* [Problem statement]:
Search the listing below for the word "height" and copy each line that holds it.

* [Task data]:

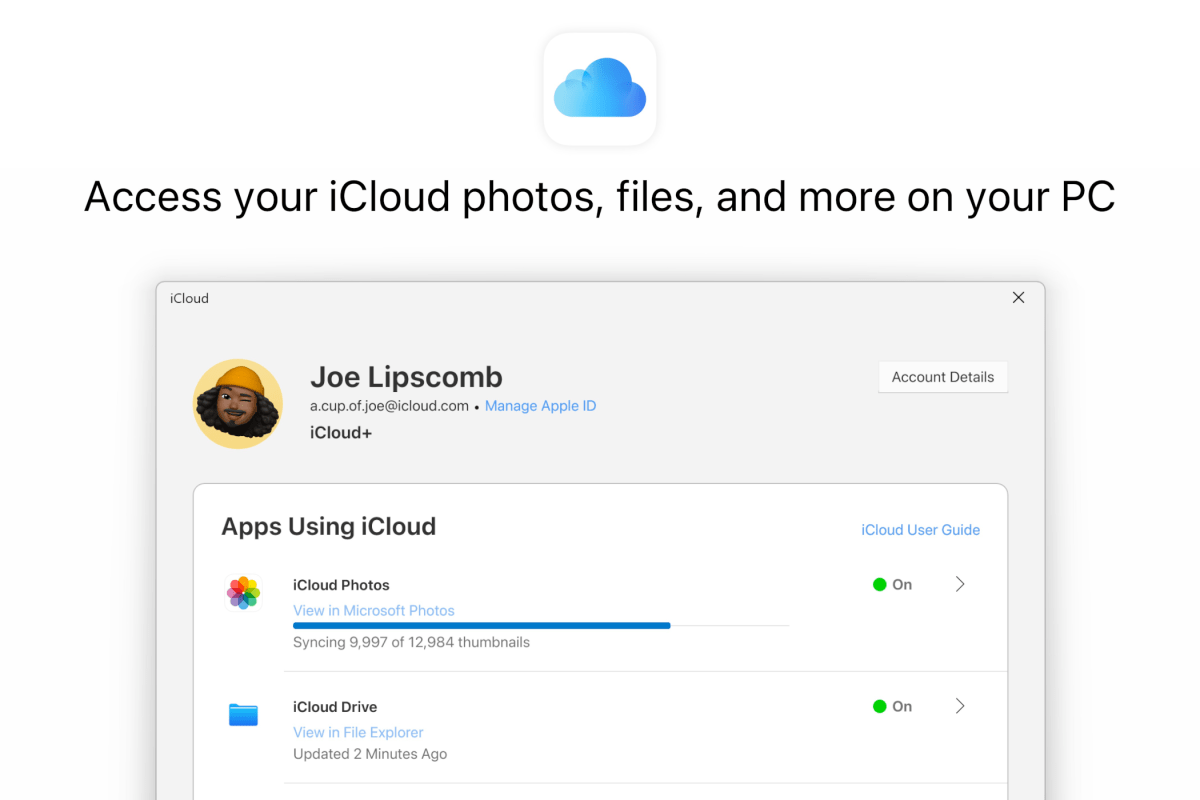
Task: Select the Apps Using iCloud section header
Action: point(328,526)
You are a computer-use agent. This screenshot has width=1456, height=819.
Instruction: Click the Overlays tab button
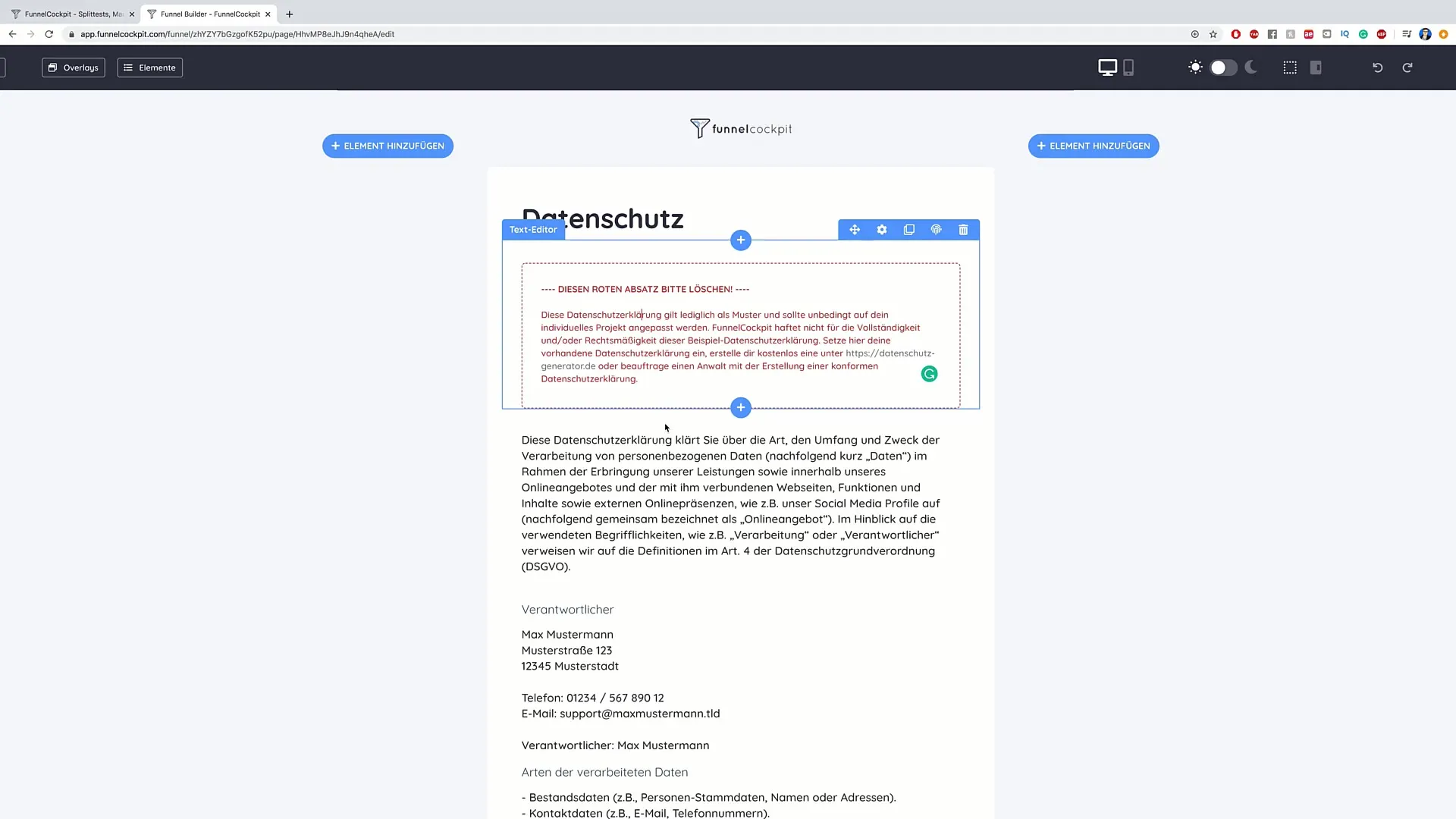coord(74,67)
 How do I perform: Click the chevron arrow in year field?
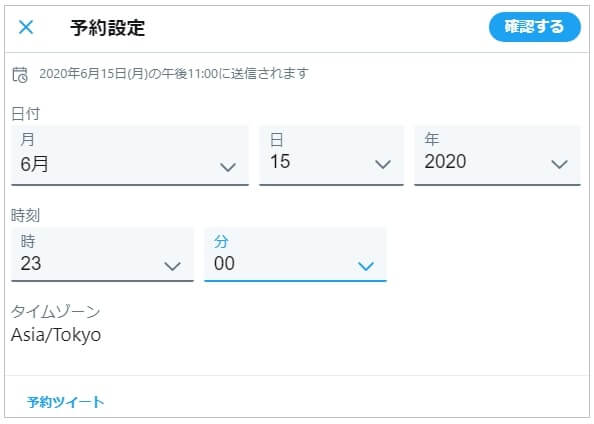click(560, 164)
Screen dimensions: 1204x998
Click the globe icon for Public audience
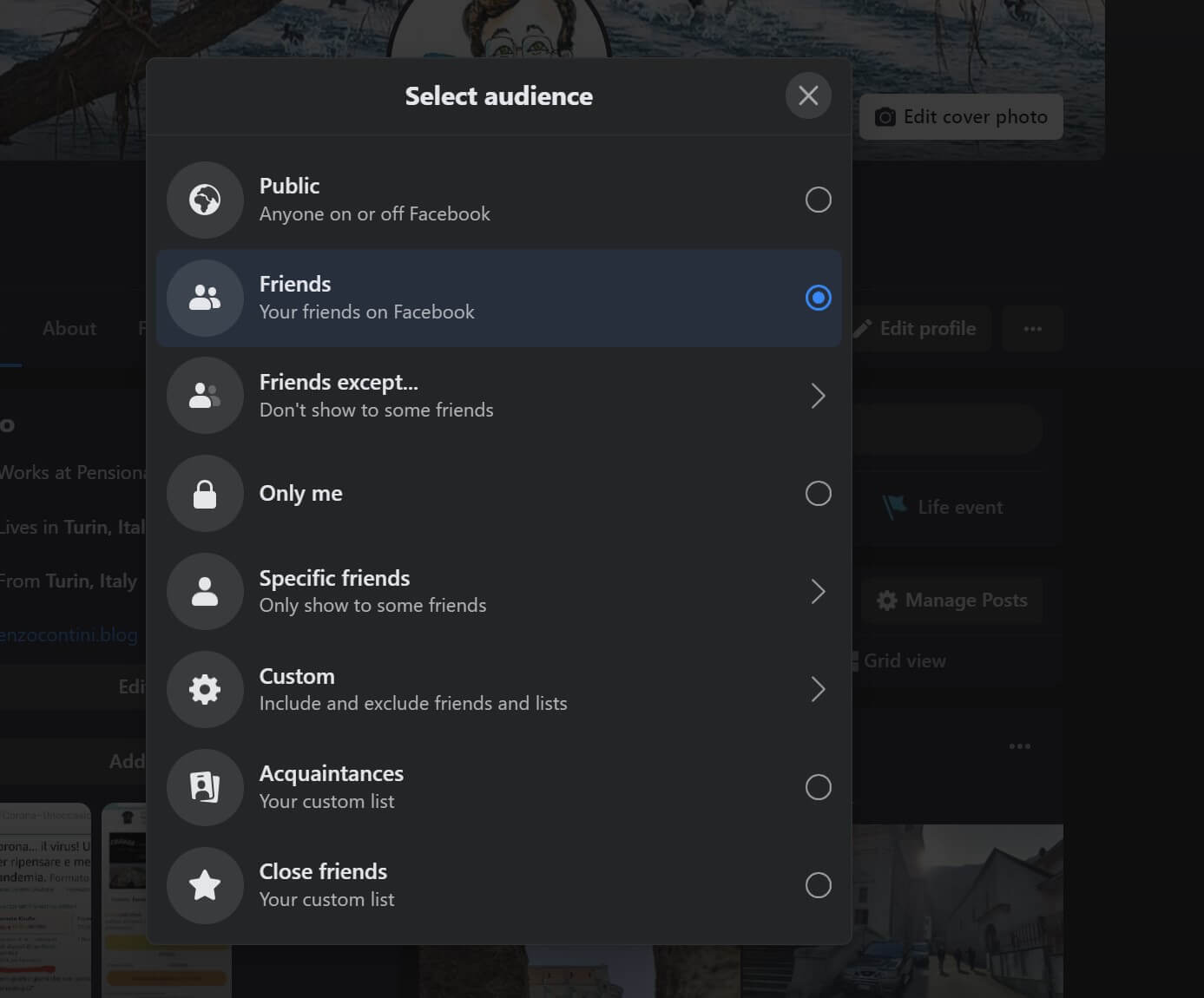(205, 200)
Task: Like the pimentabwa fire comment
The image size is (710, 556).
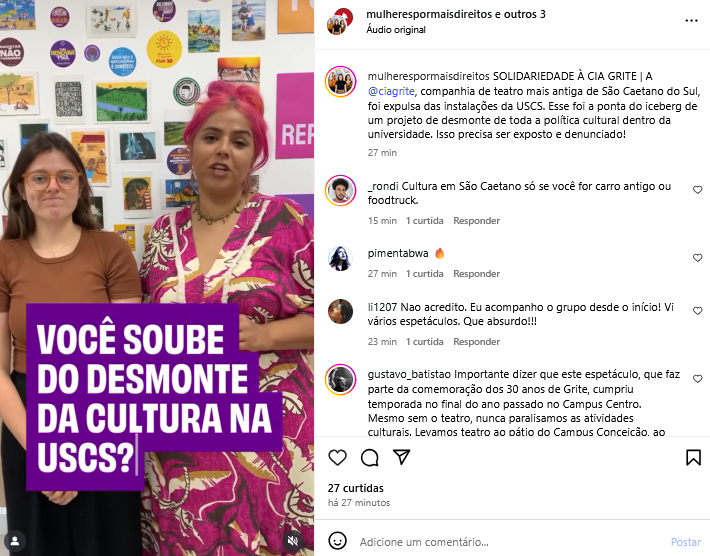Action: point(697,258)
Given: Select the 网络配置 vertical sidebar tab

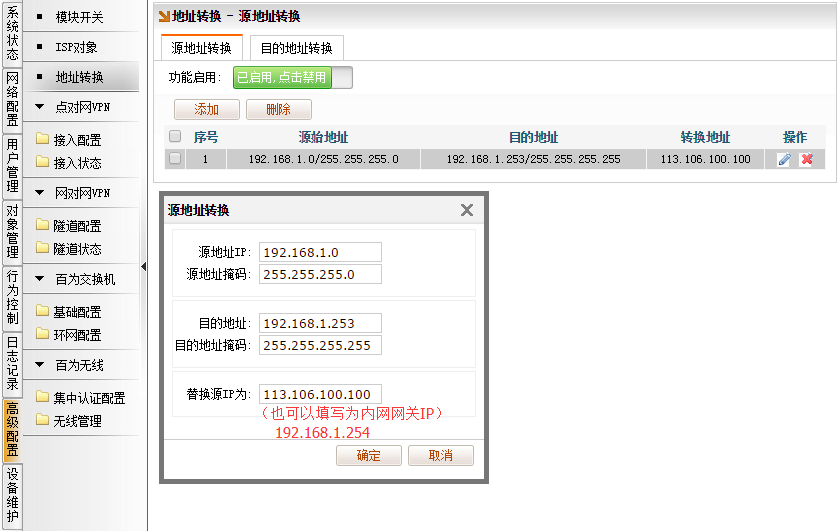Looking at the screenshot, I should (12, 100).
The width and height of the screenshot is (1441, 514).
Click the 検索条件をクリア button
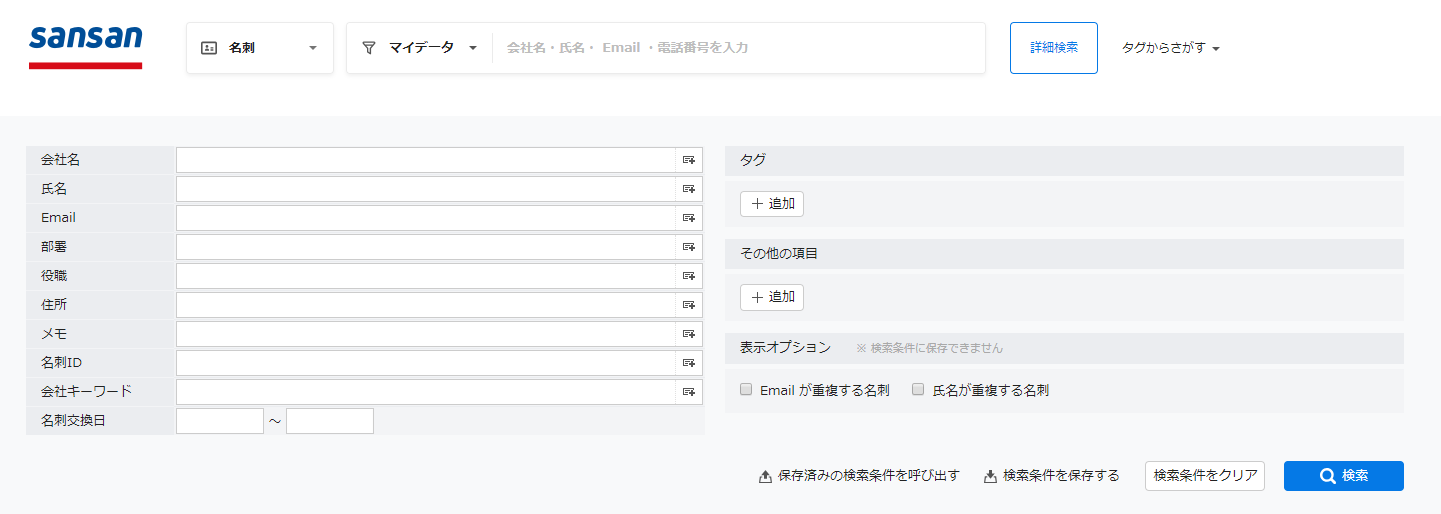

* [Result of the exercise]:
You are a computer-use agent. This screenshot has width=1456, height=819.
The width and height of the screenshot is (1441, 514).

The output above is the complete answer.